Immer häufiger greifen SportlerInnen zu schmerz- und entzündungshemmenden Medikamenten. Ob Muskeln oder Gelenke - NSAR (z.B. Ibuprofen) sind dabei die am häufigsten eingesetzte Wirkstoffgruppe. Profi- und FreizeitsportlerInnen erhoffen sich davon, Beschwerden oder Schmerzen zu lindern oder gar nicht erst aufkommen zu lassen. Doch gerade der "prophylaktische" Gebrauch ist gefährlich, seine Verbreitung unter NachwuchsathletInnen inzwischen besorgniserregend, warnt die Gesellschaft für Orthopädisch-Traumatologische Sportmedizin.

Während Erwachsene und SeniorInnen oft wegen Beschwerden des muskuloskelettalen Apparates NSAR einnehmen, ist die Motivation im Nachwuchssport die verbreitete Annahme, mit Schmerzmitteln einen unspezifischen "Belastungsschmerz" in Wettkampfsituationen lindern bzw. vorbeugen zu können.

In einer aktuellen, sportartenübergreifenden Studie unter Einbezug von 313 NachwuchsathletInnen (NCAA College; Alter ca. 18-20 Jahre) gab jede vierte weibliche Athletin und jeder fünfte männliche Athlet an, zum Stichtag der Umfrage NSAR einzunehmen. Bei Umfragen auf Marathon-Veranstaltungen gab sogar die Hälfte der FreizeitsportlerInnen an, Schmerzmittel einzunehmen.

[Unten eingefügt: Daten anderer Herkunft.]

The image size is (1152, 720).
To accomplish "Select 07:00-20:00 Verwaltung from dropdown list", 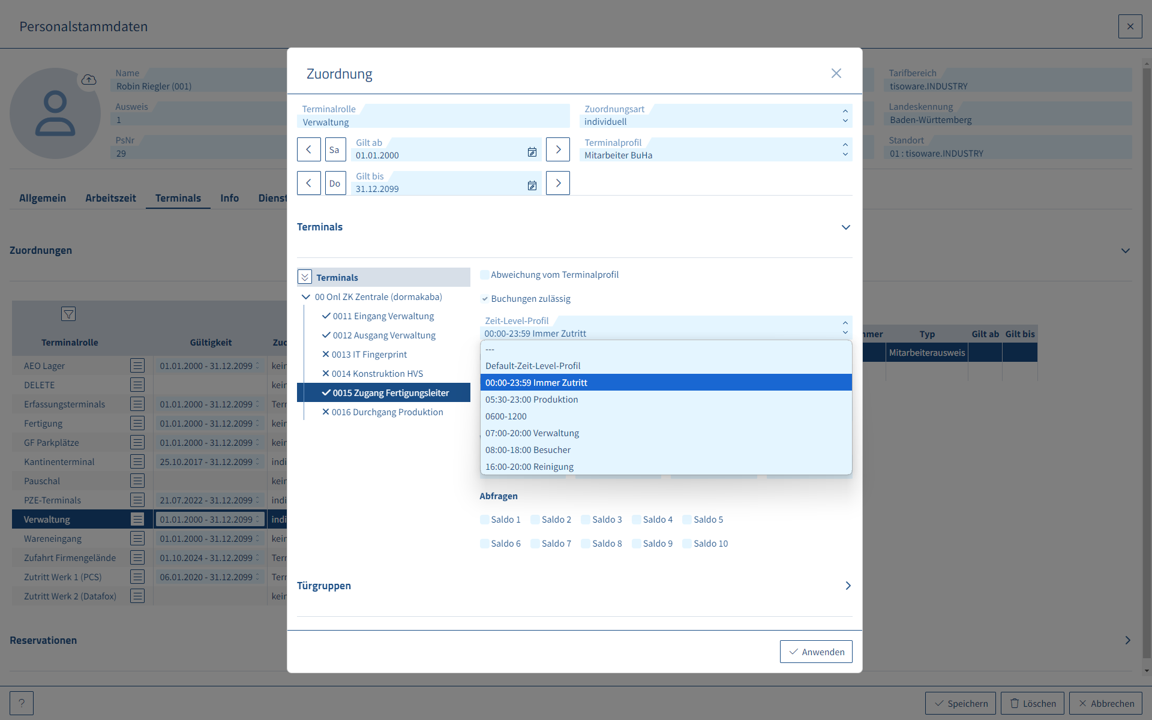I will coord(532,433).
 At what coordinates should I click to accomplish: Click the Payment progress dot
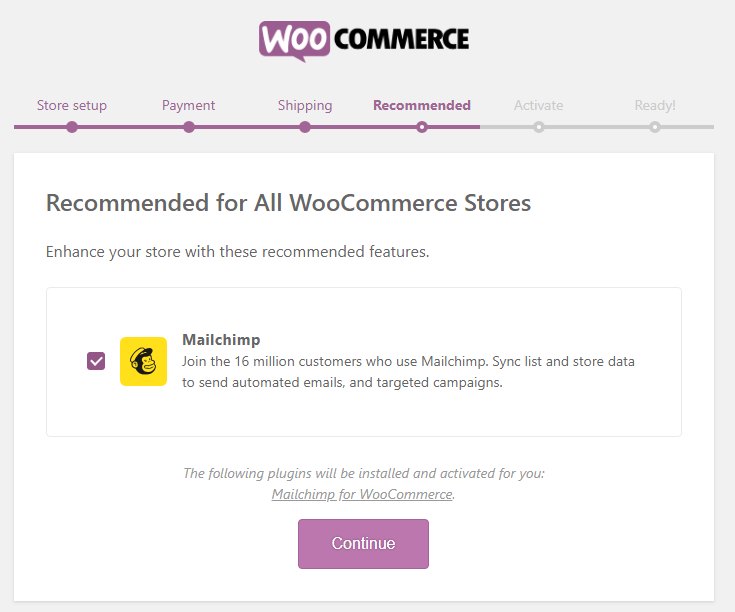(188, 127)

Problematisch ist, dass viele Präparate zum Teil rezeptfrei im Handel erhältlich sind und durch die Einnahme mehrerer Tabletten eine rezeptpflichtige und damit wesentlich höhere Dosis erreicht werden kann. Durch falsche Vorbildfunktion, fehlende Aufklärung und Gewohnheit kann eine gefährliche Selbstmedikation entstehen – und das in Unkenntnis über das erhebliche Nebenwirkungspotential.

NSAR-Auswirkungen können unter sportlicher Belastung noch erhöht werden

Die erwünschten Wirkungen der NSAR beruhen auf der verminderten Synthese von Prostaglandinen. Je nach Stoffgruppe und Dosis werden den NSAR somit analgetische (schmerzhemmende), antipyretische (fiebersenkende) und antiphlogistische (entzündungshemmende) Eigenschaften zugesprochen. NSAR greifen aufgrund der vielfältigen Funktionen der Prostaglandine in relevante Stoffwechsel-Prozesse des gesamten Organismus ein.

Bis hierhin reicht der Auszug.